GIVEN ENTRIES section start
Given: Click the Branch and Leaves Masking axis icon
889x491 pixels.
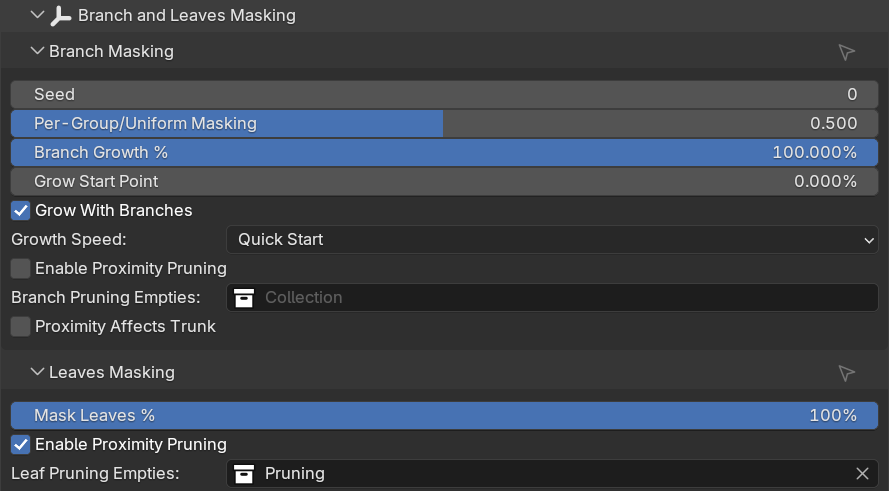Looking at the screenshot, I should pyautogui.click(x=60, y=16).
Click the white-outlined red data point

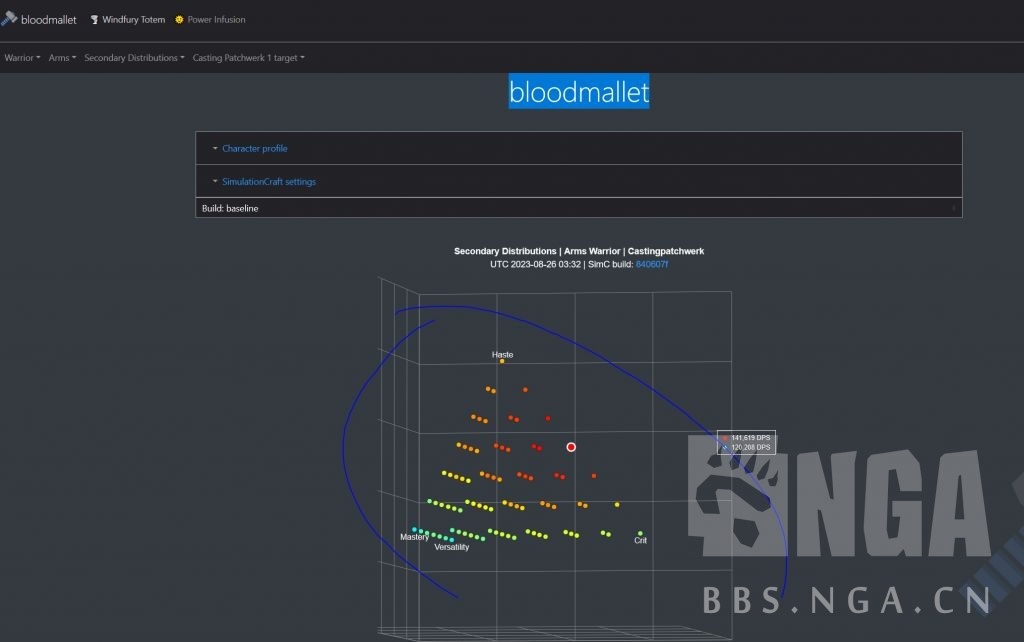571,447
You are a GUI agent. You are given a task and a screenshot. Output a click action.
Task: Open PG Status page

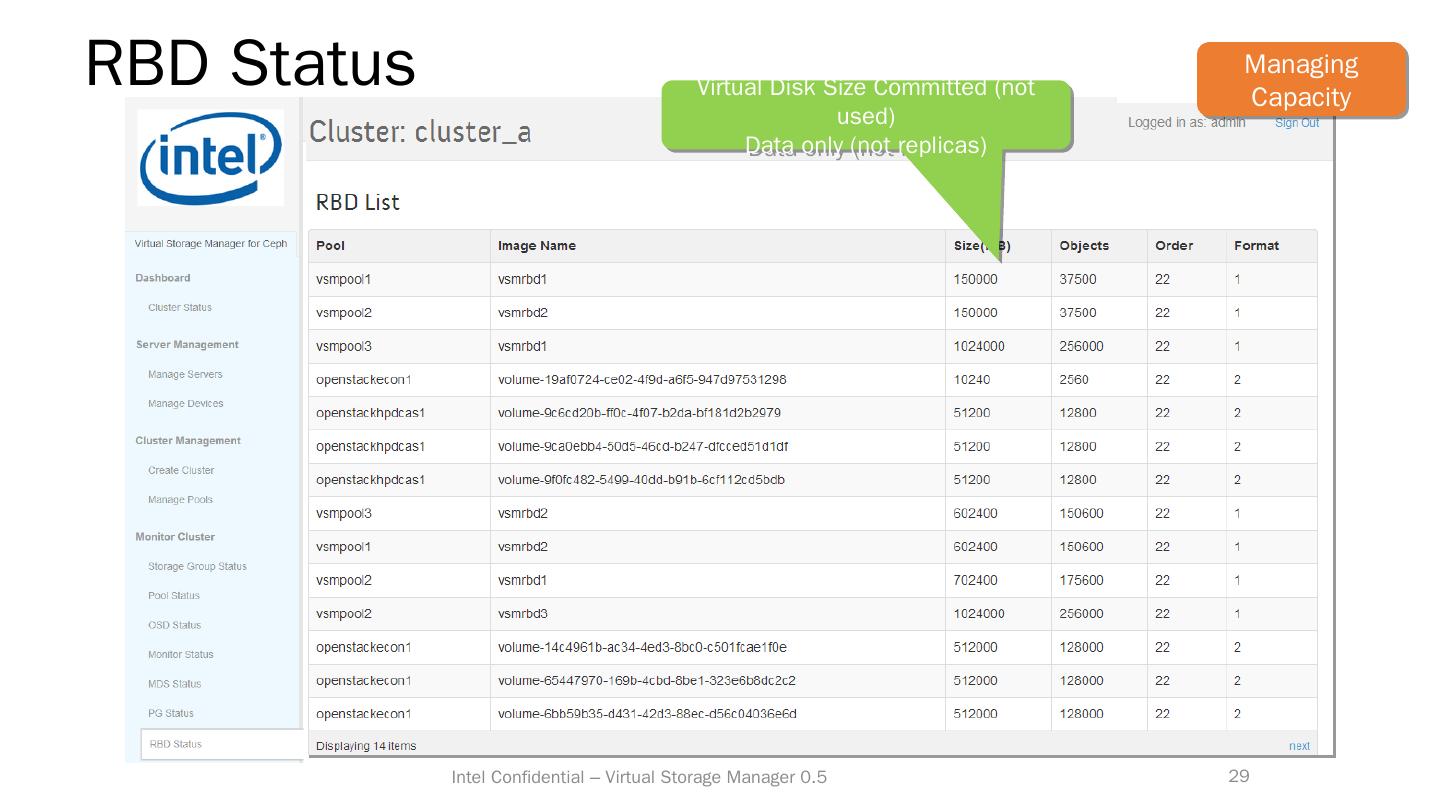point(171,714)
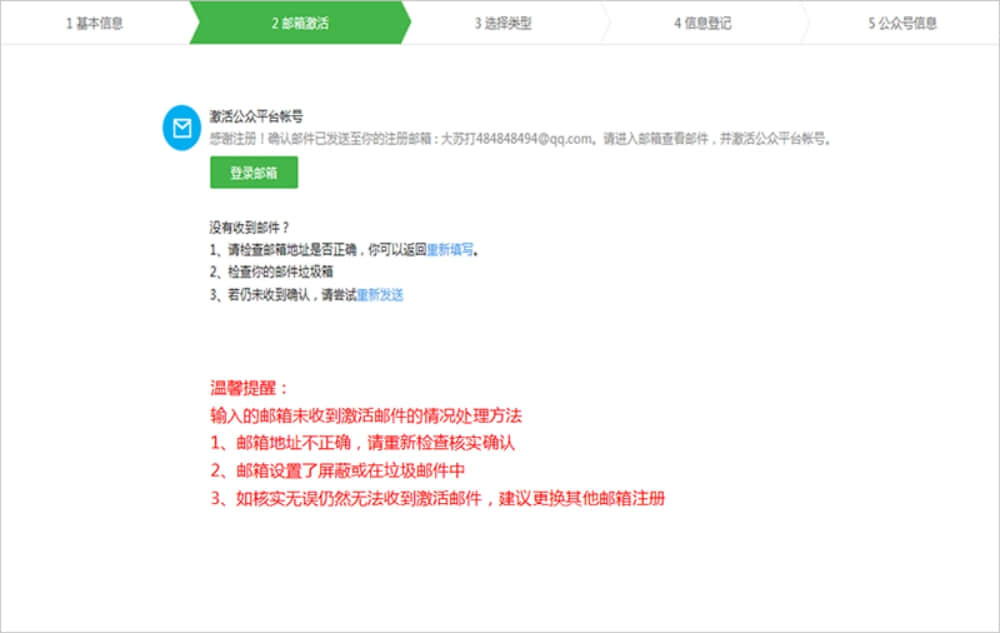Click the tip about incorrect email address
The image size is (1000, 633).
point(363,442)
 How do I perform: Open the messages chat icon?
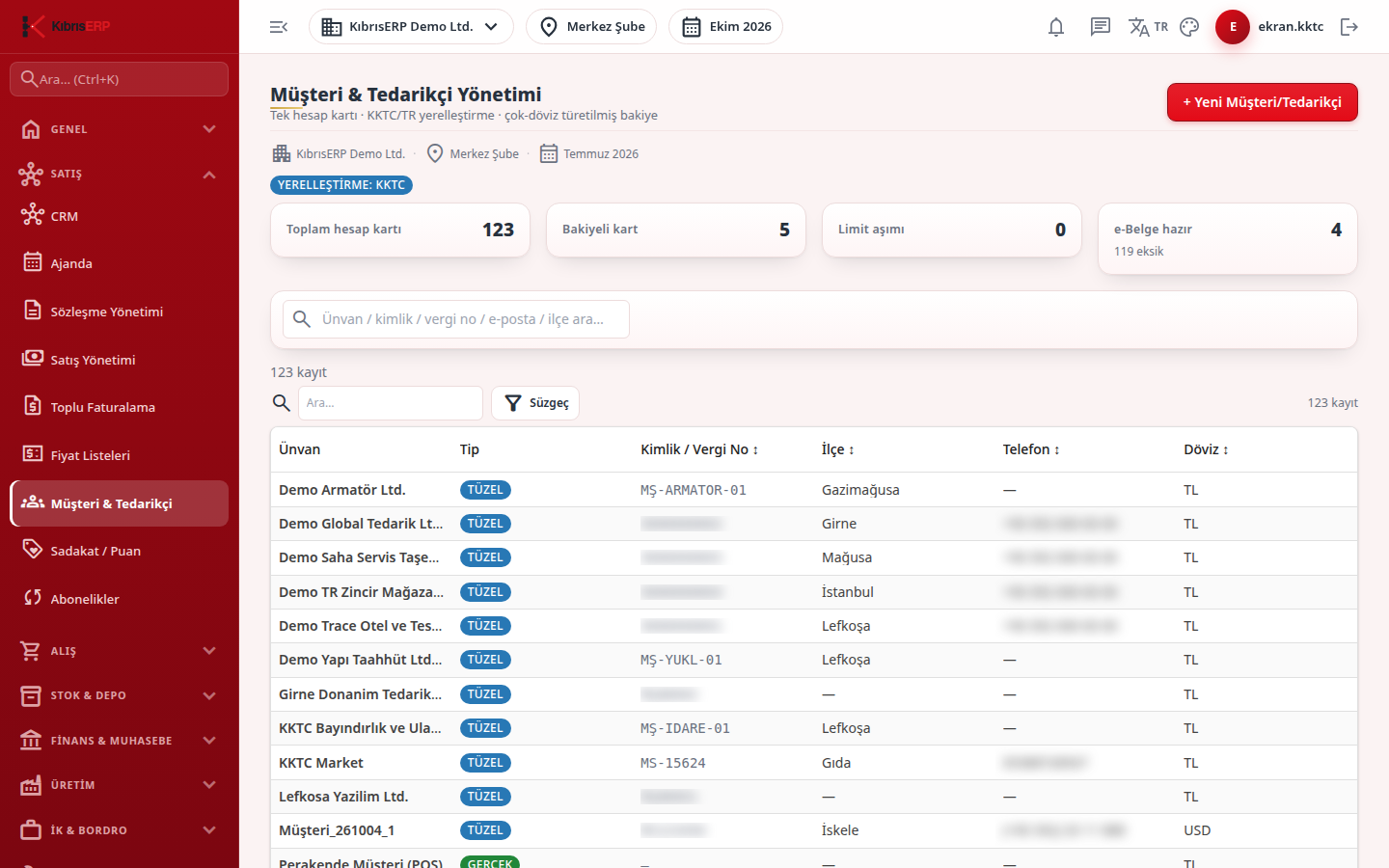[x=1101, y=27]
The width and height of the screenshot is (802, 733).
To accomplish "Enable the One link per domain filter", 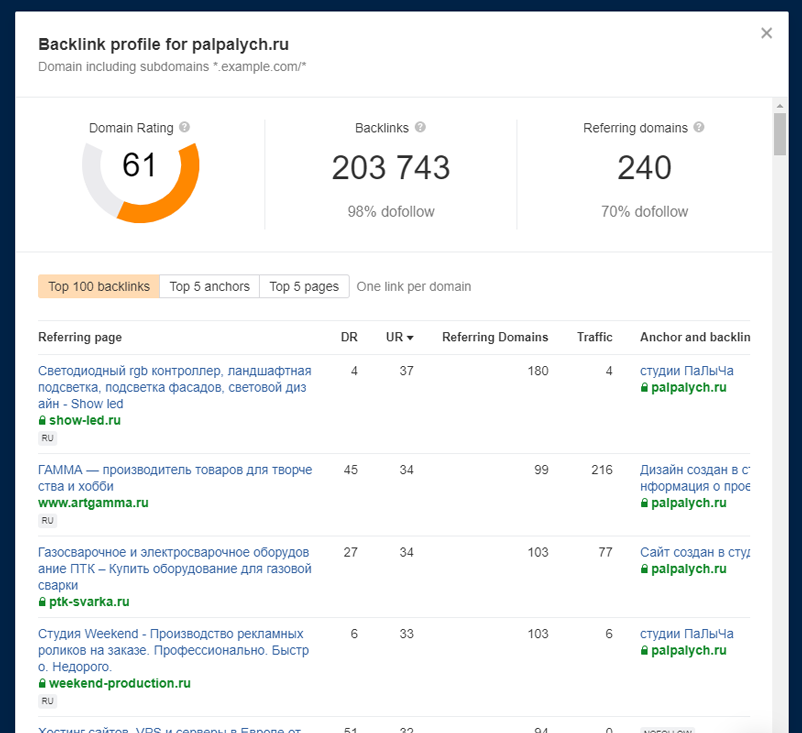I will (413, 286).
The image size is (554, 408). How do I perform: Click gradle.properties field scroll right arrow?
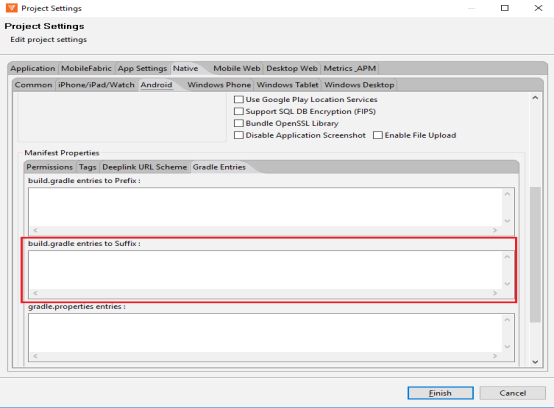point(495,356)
GIVEN ENTRIES section end
Of the entries above, print exactly those lines that run from the one containing "The image size is (554, 408)." through the last line, excluding any pictures.

- **ANSWER TO THE EXERCISE**
The image size is (554, 408). How do I perform: Click gradle.properties field scroll right arrow?
point(495,356)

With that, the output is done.